▸ LISTED RECORDS:
------
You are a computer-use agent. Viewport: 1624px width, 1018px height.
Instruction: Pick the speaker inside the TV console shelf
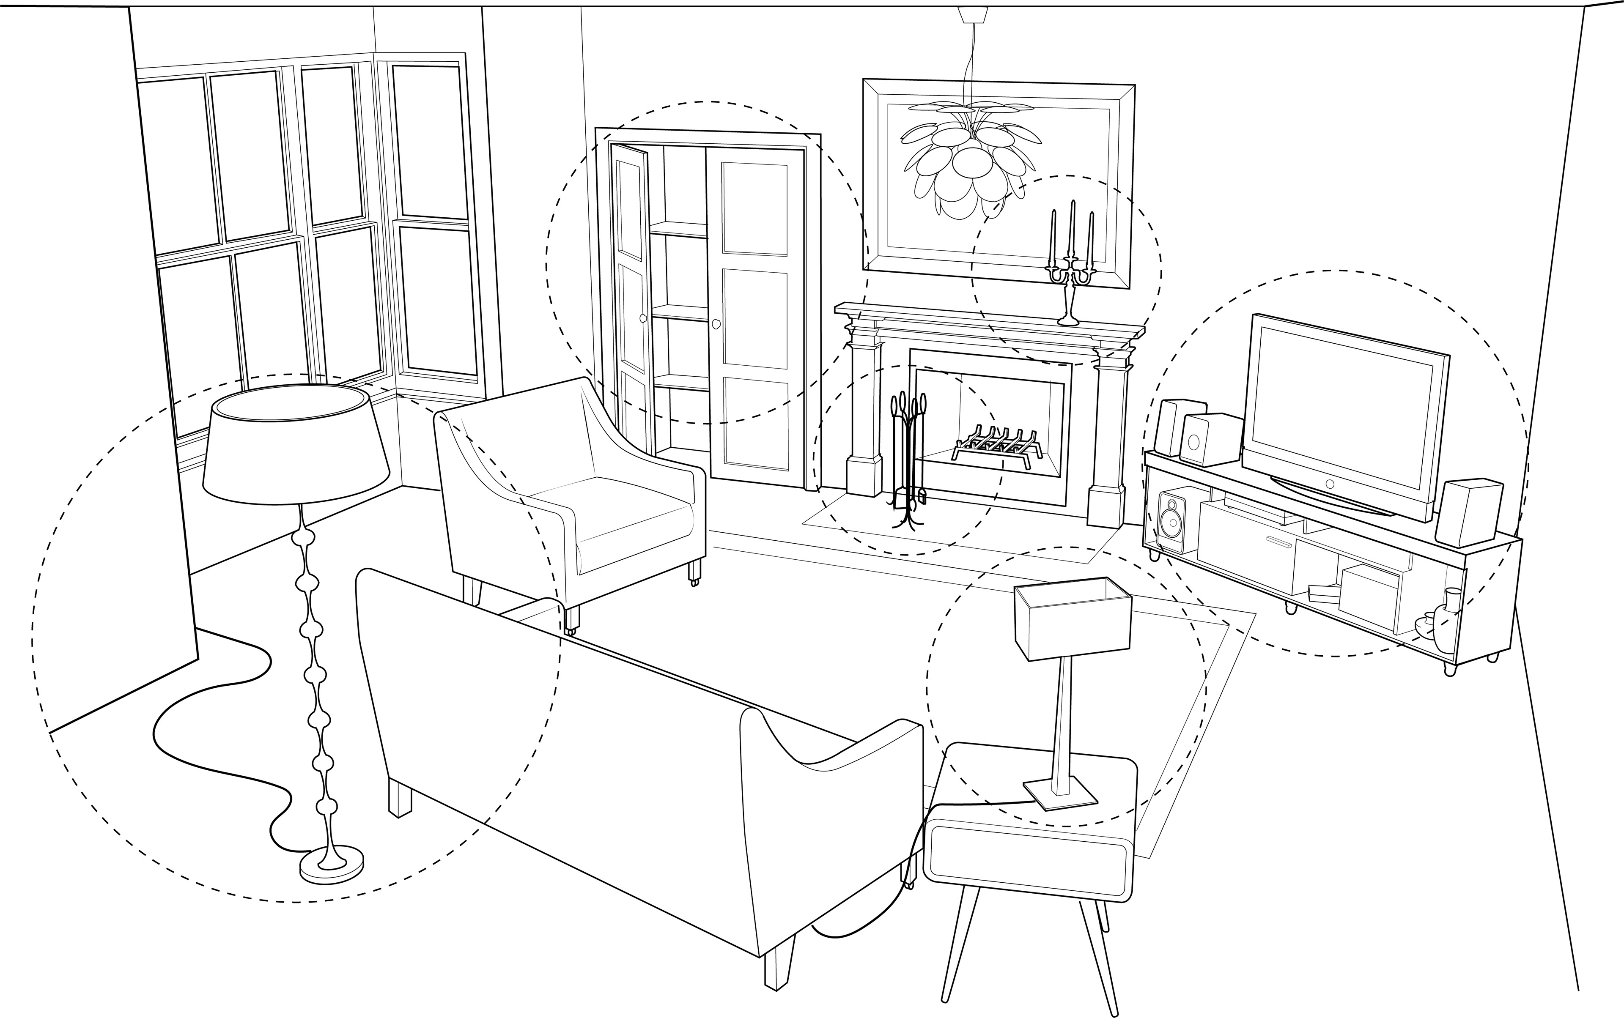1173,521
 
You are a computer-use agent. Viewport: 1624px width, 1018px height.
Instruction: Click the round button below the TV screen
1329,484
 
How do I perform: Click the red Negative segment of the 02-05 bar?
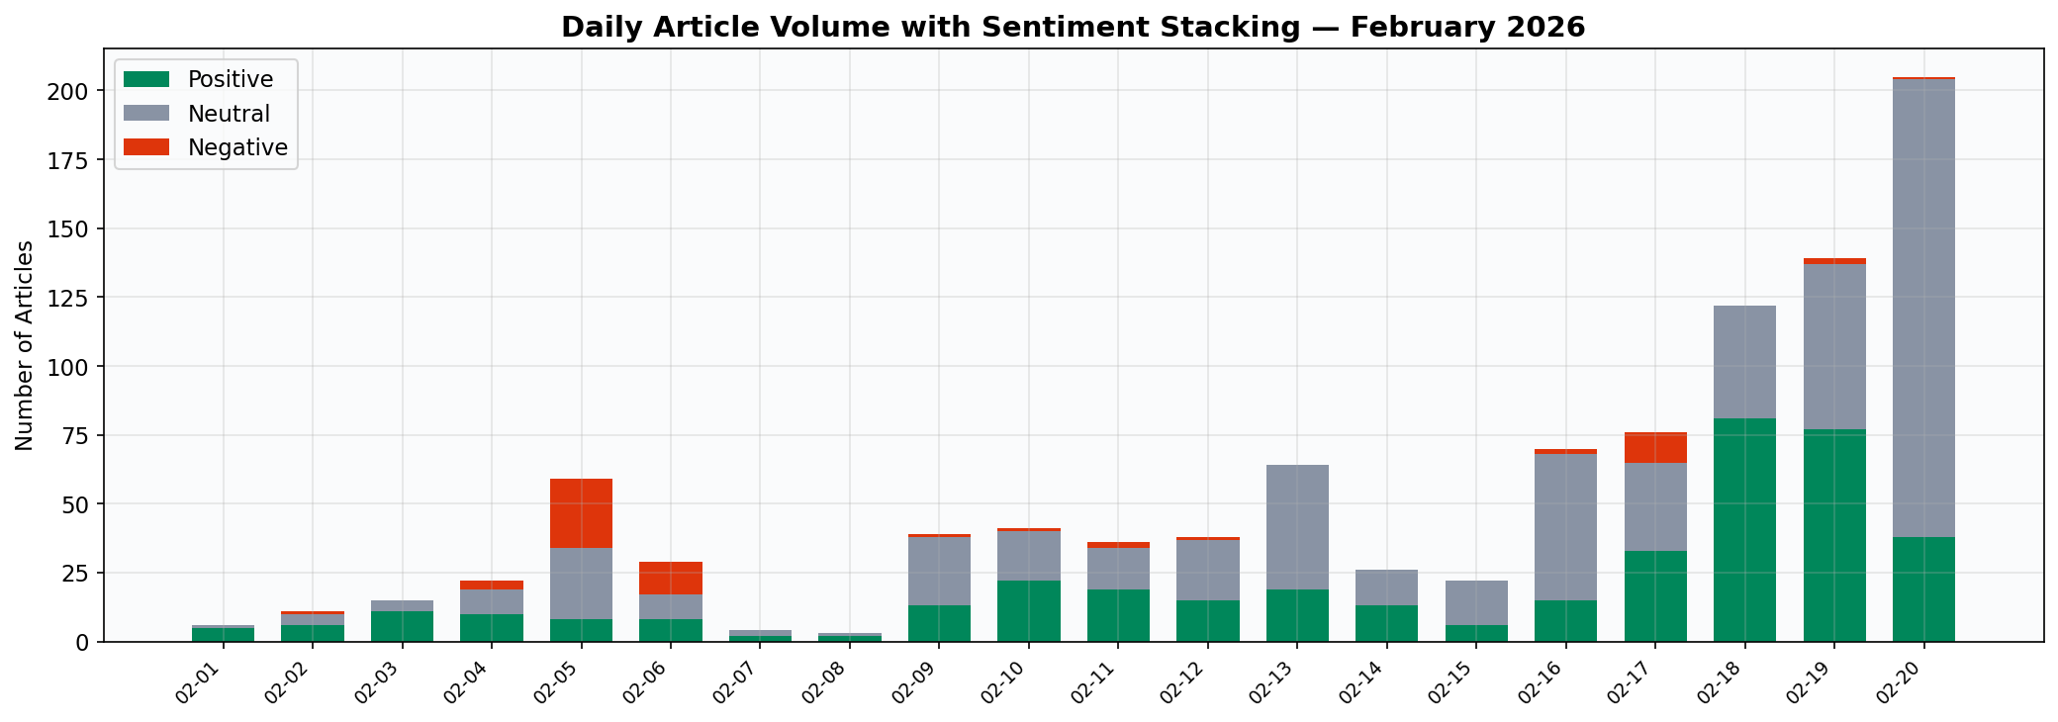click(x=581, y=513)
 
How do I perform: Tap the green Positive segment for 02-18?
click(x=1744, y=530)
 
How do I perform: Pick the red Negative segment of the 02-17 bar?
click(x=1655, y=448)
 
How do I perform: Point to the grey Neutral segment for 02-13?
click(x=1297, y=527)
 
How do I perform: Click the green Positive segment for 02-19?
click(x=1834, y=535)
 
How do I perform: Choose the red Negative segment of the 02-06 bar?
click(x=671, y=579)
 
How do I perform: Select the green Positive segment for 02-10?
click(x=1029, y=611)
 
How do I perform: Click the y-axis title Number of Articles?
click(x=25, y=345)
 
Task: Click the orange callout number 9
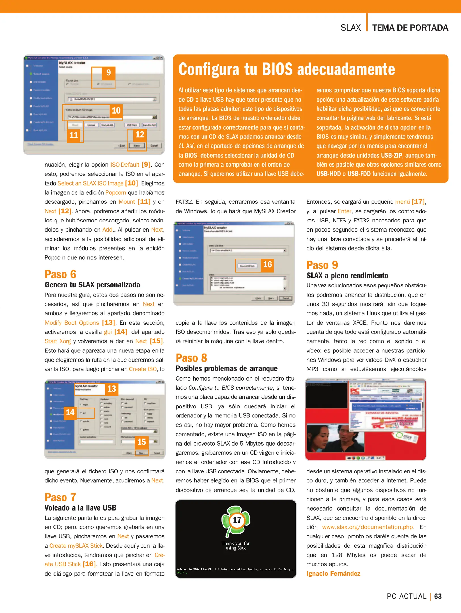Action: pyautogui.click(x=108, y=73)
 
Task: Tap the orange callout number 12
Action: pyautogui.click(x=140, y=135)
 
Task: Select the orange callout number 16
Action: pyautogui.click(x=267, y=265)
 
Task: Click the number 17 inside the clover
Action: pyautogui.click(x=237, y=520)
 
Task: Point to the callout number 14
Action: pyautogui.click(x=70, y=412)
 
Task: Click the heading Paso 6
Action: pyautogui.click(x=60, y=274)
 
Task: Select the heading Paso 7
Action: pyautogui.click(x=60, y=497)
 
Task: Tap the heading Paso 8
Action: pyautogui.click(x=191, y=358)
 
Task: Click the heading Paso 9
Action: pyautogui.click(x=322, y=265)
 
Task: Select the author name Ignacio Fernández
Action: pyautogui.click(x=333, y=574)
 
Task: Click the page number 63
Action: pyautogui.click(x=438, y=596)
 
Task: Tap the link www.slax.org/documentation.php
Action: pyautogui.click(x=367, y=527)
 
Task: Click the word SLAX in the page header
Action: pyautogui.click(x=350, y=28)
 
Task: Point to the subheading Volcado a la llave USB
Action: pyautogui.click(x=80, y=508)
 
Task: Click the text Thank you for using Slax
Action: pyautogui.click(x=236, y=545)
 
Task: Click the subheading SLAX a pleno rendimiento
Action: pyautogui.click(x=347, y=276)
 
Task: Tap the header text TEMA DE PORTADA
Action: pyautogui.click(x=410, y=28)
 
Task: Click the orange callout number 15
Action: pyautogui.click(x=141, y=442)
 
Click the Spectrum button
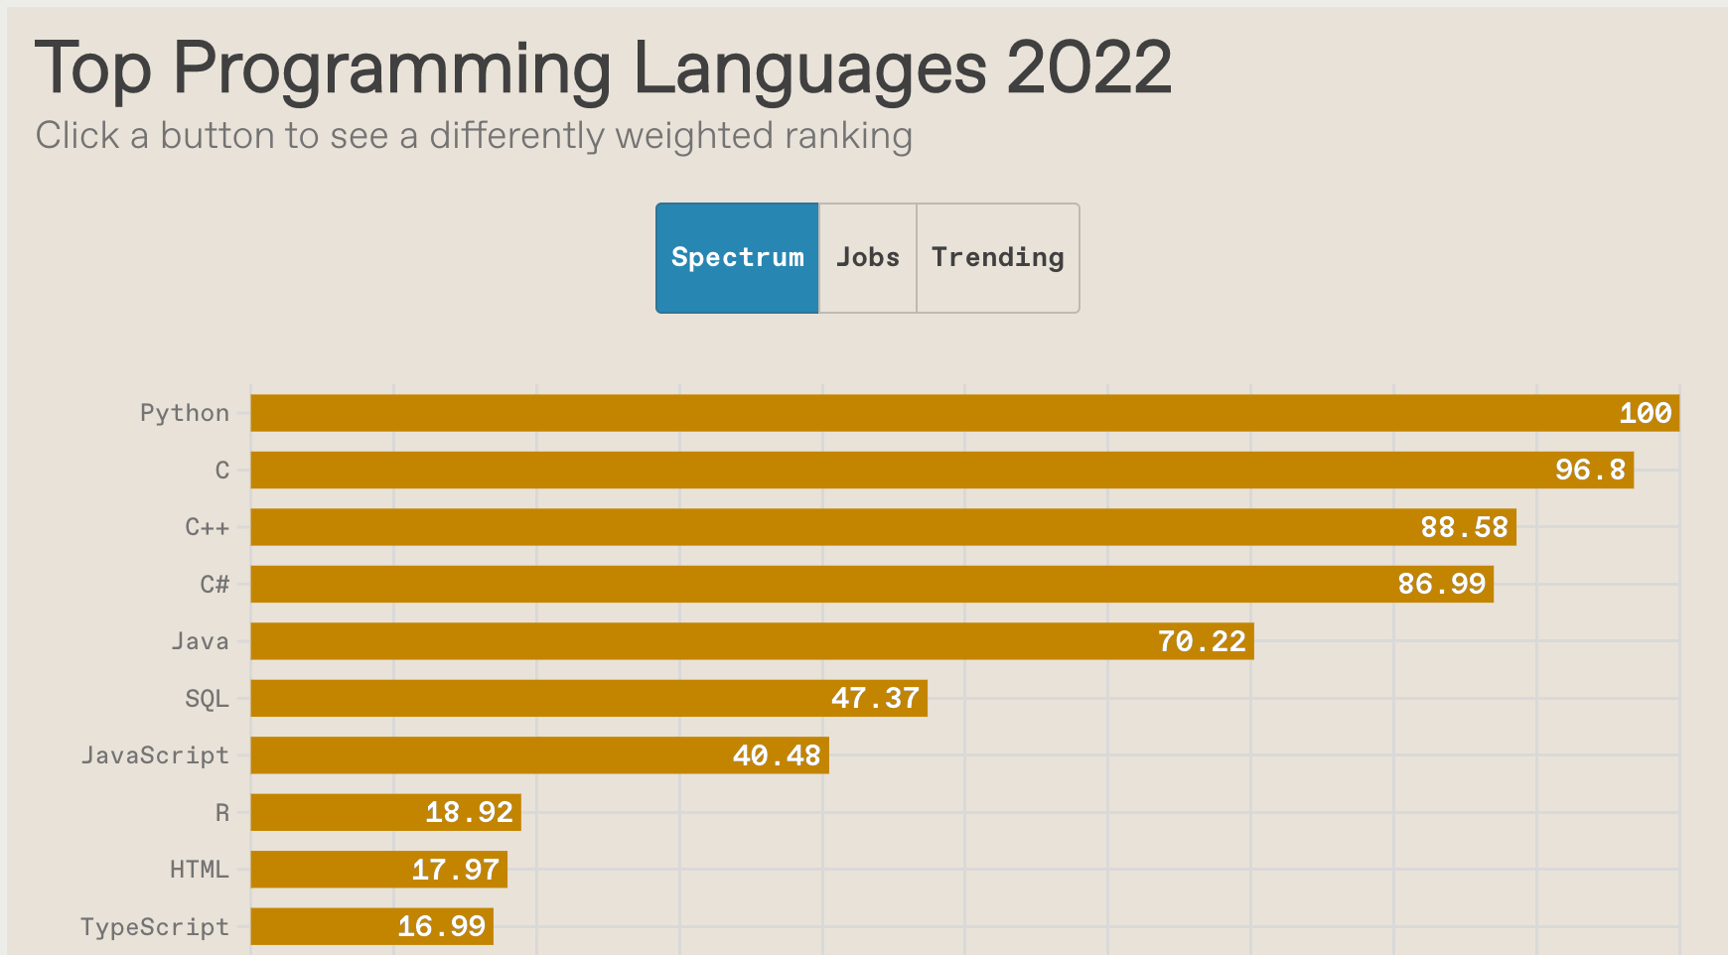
------
▸ GIVEN REQUEST:
Format every line of the records above as a Markdown table with two columns, Row for the row number and Text for the line, and skip the blank lines. Omit the pictures.

▸ THE RESULT:
| Row | Text |
|---|---|
| 1 | You are a computer-use agent. Viewport: 1624px width, 1018px height. |
| 2 | Instruction: Pick the speaker inside the TV console shelf |
| 3 | 1173,521 |
| 4 | You are a computer-use agent. Viewport: 1624px width, 1018px height. |
| 5 | Instruction: Click the round button below the TV screen |
| 6 | 1329,484 |
| 7 | How do I perform: Click the red Negative segment of the 02-05 bar? |
| 8 | click(x=581, y=513) |
| 9 | How do I perform: Tap the green Positive segment for 02-18? |
| 10 | click(x=1744, y=530) |
| 11 | How do I perform: Pick the red Negative segment of the 02-17 bar? |
| 12 | click(x=1655, y=448) |
| 13 | How do I perform: Point to the grey Neutral segment for 02-13? |
| 14 | click(x=1297, y=527) |
| 15 | How do I perform: Click the green Positive segment for 02-19? |
| 16 | click(x=1834, y=535) |
| 17 | How do I perform: Choose the red Negative segment of the 02-06 bar? |
| 18 | click(x=671, y=579) |
| 19 | How do I perform: Select the green Positive segment for 02-10? |
| 20 | click(x=1029, y=611) |
| 21 | How do I perform: Click the y-axis title Number of Articles? |
| 22 | click(x=25, y=345) |
| 23 | Task: Click the orange callout number 9 |
| 24 | Action: pyautogui.click(x=108, y=73) |
| 25 | Task: Tap the orange callout number 12 |
| 26 | Action: pyautogui.click(x=140, y=135) |
| 27 | Task: Select the orange callout number 16 |
| 28 | Action: pyautogui.click(x=267, y=265) |
| 29 | Task: Click the number 17 inside the clover |
| 30 | Action: pyautogui.click(x=237, y=520) |
| 31 | Task: Point to the callout number 14 |
| 32 | Action: pyautogui.click(x=70, y=412) |
| 33 | Task: Click the heading Paso 6 |
| 34 | Action: pyautogui.click(x=60, y=274) |
| 35 | Task: Select the heading Paso 7 |
| 36 | Action: pyautogui.click(x=60, y=497) |
| 37 | Task: Tap the heading Paso 8 |
| 38 | Action: pyautogui.click(x=191, y=358) |
| 39 | Task: Click the heading Paso 9 |
| 40 | Action: pyautogui.click(x=322, y=265) |
| 41 | Task: Select the author name Ignacio Fernández |
| 42 | Action: pyautogui.click(x=333, y=574) |
| 43 | Task: Click the page number 63 |
| 44 | Action: pyautogui.click(x=438, y=596) |
| 45 | Task: Tap the link www.slax.org/documentation.php |
| 46 | Action: pyautogui.click(x=367, y=527) |
| 47 | Task: Click the word SLAX in the page header |
| 48 | Action: pyautogui.click(x=350, y=28) |
| 49 | Task: Point to the subheading Volcado a la llave USB |
| 50 | Action: pyautogui.click(x=80, y=508) |
| 51 | Task: Click the text Thank you for using Slax |
| 52 | Action: pyautogui.click(x=236, y=545) |
| 53 | Task: Click the subheading SLAX a pleno rendimiento |
| 54 | Action: pyautogui.click(x=347, y=276) |
| 55 | Task: Tap the header text TEMA DE PORTADA |
| 56 | Action: pyautogui.click(x=410, y=28) |
| 57 | Task: Click the orange callout number 15 |
| 58 | Action: pyautogui.click(x=141, y=442) |
| 59 | Click the Spectrum button |